- **Problem**: An exact copy of the data below is needed; please leave out any pictures.

--------------------------------------------------

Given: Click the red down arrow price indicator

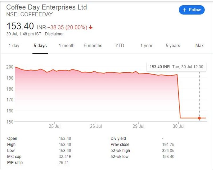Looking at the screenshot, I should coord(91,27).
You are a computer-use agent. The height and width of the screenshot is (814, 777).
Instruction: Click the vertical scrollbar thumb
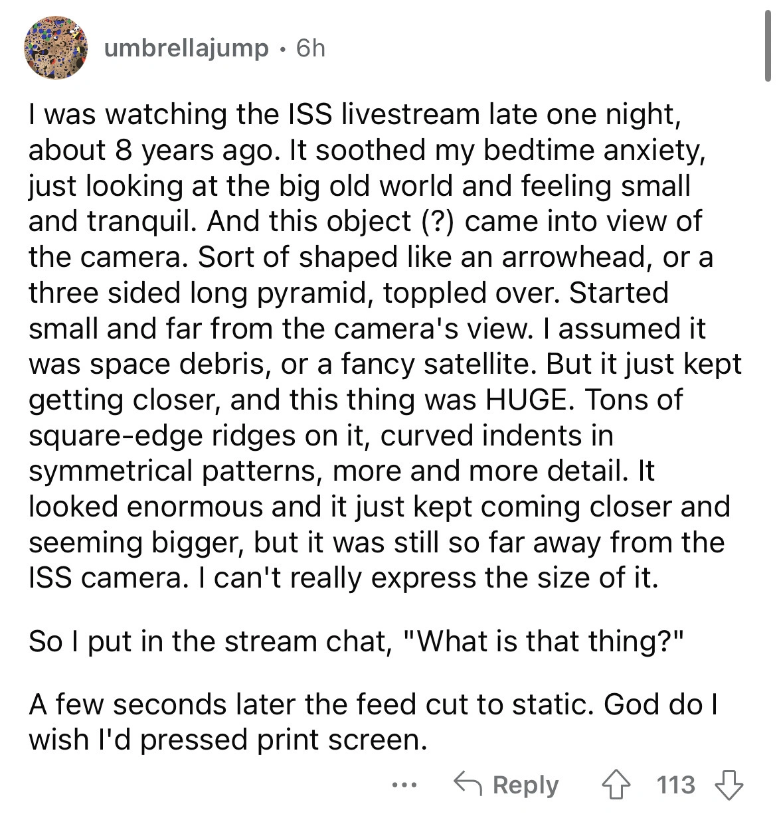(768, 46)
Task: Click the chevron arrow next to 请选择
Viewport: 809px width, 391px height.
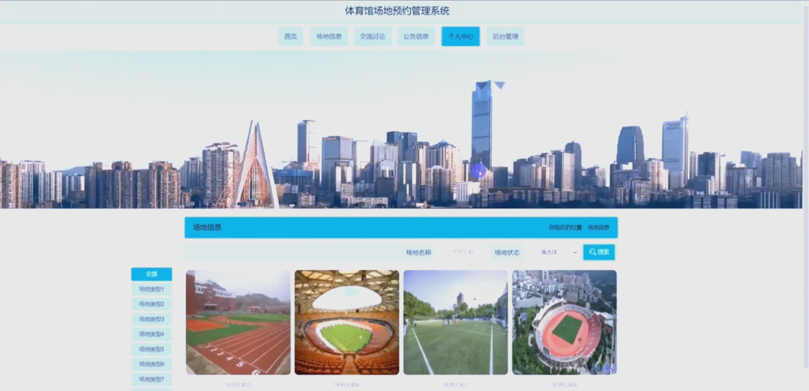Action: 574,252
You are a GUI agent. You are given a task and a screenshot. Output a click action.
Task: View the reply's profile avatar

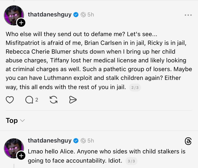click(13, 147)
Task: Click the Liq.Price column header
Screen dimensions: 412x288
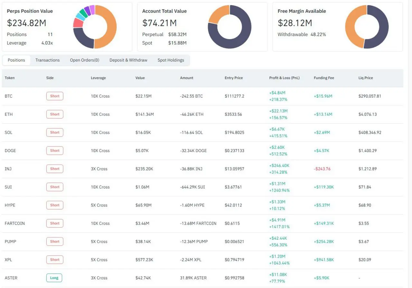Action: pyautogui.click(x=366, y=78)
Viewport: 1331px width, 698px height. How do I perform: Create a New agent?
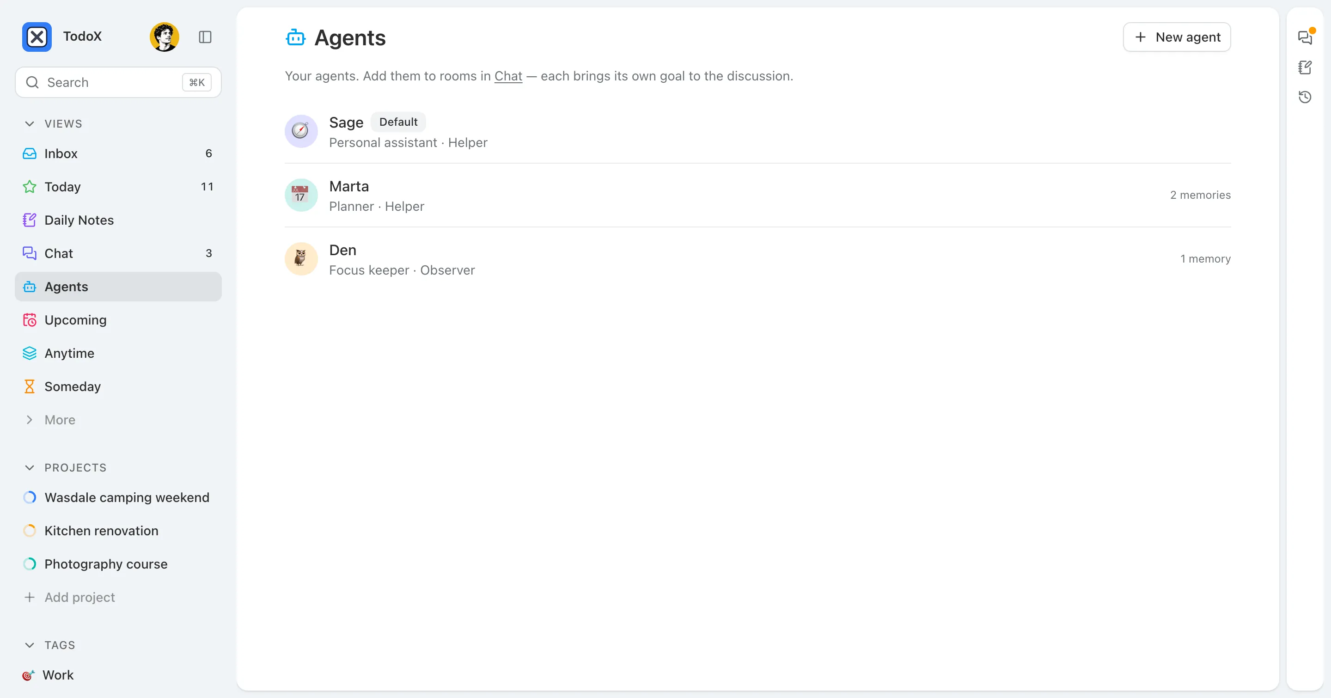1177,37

--------------------------------------------------

- **Solution**:
Given: Click the red down arrow price indicator

Looking at the screenshot, I should coord(91,27).
You are a computer-use agent. The height and width of the screenshot is (814, 777).
Instruction: Click the vertical scrollbar thumb
(768, 46)
Task: Click the chevron arrow next to 请选择
Viewport: 809px width, 391px height.
Action: 574,252
You are a GUI agent. You are given a task and a screenshot. Output a click action.
Task: View the reply's profile avatar

click(13, 147)
Task: Click the Liq.Price column header
Screen dimensions: 412x288
Action: pyautogui.click(x=366, y=78)
Viewport: 1331px width, 698px height. How do I perform: Create a New agent?
1177,37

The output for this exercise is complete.